[REQUIREMENTS]: Rewrite the records starting with the line containing "Tap the Wi-Fi" and going on through the line containing "will tap(39, 32).", replacing "icon" with "symbol" and leaving everything else unchanged.

-- BEGIN --

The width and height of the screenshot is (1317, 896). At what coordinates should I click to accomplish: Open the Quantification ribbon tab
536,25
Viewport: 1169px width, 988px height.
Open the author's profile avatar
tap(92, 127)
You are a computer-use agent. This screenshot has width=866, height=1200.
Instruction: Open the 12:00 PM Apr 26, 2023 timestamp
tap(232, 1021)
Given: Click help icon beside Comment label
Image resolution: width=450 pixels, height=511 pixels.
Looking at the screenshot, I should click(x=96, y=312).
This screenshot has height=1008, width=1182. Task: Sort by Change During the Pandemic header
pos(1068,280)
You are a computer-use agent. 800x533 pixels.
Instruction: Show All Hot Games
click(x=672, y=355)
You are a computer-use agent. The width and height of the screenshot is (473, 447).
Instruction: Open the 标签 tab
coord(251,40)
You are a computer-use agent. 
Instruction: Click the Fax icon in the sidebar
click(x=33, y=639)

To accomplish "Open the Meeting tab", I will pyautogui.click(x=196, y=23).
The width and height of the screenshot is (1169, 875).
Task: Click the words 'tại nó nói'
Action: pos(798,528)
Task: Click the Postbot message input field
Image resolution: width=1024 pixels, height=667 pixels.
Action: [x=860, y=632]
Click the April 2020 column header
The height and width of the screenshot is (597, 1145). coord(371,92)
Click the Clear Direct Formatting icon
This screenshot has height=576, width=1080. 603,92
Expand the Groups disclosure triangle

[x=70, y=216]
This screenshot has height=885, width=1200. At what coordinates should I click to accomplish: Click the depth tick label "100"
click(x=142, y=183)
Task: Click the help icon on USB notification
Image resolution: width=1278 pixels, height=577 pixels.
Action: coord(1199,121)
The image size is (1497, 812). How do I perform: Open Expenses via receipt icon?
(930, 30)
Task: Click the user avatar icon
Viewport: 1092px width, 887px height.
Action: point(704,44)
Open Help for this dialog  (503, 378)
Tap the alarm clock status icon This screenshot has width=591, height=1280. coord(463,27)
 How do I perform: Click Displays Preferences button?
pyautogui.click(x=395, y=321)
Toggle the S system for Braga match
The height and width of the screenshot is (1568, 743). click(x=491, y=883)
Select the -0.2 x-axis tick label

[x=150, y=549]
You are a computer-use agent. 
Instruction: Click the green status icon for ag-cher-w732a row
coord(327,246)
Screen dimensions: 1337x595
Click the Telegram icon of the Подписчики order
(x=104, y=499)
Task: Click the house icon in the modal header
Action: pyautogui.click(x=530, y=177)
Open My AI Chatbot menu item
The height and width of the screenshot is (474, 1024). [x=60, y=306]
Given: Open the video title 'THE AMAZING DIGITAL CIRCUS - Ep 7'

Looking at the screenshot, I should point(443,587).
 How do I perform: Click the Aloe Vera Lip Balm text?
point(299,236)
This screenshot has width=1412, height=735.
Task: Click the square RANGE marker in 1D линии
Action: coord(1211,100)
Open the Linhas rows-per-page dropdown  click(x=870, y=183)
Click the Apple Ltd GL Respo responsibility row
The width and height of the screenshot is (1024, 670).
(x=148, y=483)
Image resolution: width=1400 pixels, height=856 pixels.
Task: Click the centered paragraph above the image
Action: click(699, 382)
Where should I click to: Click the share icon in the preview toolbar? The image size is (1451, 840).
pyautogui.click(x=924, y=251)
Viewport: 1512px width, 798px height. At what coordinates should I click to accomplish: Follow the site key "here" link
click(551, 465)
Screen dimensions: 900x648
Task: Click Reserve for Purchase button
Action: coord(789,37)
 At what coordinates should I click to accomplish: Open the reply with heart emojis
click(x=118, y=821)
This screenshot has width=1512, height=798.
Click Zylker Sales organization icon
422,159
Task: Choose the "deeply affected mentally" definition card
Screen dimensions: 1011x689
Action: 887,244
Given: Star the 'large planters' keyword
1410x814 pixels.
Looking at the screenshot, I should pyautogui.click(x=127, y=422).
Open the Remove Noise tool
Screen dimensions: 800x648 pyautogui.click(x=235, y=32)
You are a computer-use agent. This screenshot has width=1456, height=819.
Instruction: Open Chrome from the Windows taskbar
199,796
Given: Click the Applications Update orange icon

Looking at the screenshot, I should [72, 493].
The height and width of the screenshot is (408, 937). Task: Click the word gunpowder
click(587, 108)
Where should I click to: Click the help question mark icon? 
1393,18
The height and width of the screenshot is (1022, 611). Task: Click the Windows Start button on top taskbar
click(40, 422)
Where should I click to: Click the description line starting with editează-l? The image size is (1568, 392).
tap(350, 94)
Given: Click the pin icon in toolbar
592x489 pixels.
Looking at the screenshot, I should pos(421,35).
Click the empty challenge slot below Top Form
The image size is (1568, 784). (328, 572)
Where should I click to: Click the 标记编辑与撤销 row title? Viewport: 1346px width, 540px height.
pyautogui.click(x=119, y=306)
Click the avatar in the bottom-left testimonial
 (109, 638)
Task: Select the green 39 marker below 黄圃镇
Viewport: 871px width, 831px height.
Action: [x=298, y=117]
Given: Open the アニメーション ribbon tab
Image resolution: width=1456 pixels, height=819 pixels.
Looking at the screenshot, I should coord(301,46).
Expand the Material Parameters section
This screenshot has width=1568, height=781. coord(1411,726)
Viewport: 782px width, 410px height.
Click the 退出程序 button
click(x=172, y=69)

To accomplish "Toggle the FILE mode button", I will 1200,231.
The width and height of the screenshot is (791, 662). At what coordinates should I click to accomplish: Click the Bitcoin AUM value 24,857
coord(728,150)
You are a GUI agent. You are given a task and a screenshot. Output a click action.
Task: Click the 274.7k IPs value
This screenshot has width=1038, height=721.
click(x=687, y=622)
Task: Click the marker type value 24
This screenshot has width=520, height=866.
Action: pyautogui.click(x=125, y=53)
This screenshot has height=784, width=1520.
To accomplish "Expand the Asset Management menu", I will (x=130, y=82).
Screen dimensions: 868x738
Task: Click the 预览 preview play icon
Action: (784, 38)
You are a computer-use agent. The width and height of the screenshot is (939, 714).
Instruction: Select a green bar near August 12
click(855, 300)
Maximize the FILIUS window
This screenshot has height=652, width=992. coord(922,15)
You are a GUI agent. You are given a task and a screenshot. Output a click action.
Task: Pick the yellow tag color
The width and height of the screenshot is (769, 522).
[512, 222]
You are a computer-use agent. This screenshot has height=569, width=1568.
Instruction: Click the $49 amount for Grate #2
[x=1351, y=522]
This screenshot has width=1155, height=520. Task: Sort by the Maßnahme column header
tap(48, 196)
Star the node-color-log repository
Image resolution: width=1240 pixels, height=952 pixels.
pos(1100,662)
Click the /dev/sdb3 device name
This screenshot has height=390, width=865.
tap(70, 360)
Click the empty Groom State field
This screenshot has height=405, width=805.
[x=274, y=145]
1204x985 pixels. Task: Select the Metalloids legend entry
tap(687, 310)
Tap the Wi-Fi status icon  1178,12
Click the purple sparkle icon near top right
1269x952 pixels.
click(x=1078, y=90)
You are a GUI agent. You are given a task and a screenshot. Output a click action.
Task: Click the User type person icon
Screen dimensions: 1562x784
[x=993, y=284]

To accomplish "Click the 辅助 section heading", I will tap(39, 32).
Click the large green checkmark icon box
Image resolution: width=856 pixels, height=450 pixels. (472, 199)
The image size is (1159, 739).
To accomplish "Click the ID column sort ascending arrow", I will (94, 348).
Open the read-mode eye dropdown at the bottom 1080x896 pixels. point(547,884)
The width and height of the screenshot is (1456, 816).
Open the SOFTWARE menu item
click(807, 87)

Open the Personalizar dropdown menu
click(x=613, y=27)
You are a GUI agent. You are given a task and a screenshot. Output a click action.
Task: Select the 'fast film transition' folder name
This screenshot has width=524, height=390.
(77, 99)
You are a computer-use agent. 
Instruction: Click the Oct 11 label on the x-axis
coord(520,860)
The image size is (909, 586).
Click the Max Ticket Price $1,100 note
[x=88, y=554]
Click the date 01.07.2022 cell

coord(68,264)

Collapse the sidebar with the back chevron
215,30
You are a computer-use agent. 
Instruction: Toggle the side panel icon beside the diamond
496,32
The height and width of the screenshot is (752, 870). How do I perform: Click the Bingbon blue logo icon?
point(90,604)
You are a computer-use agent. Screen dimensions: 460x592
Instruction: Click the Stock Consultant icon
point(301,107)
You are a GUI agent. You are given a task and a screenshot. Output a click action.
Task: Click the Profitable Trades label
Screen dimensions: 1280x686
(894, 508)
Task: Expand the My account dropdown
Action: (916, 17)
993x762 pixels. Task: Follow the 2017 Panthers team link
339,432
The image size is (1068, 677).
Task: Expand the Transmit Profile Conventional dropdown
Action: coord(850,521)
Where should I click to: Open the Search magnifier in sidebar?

-- END --

[RESPONSE TO THE EXERCISE]:
Tap the Wi-Fi status symbol  1178,12
Click the purple sparkle symbol near top right
1269x952 pixels.
click(x=1078, y=90)
You are a GUI agent. You are given a task and a screenshot. Output a click action.
Task: Click the User type person symbol
Screen dimensions: 1562x784
[x=993, y=284]

To accomplish "Click the 辅助 section heading", I will tap(39, 32).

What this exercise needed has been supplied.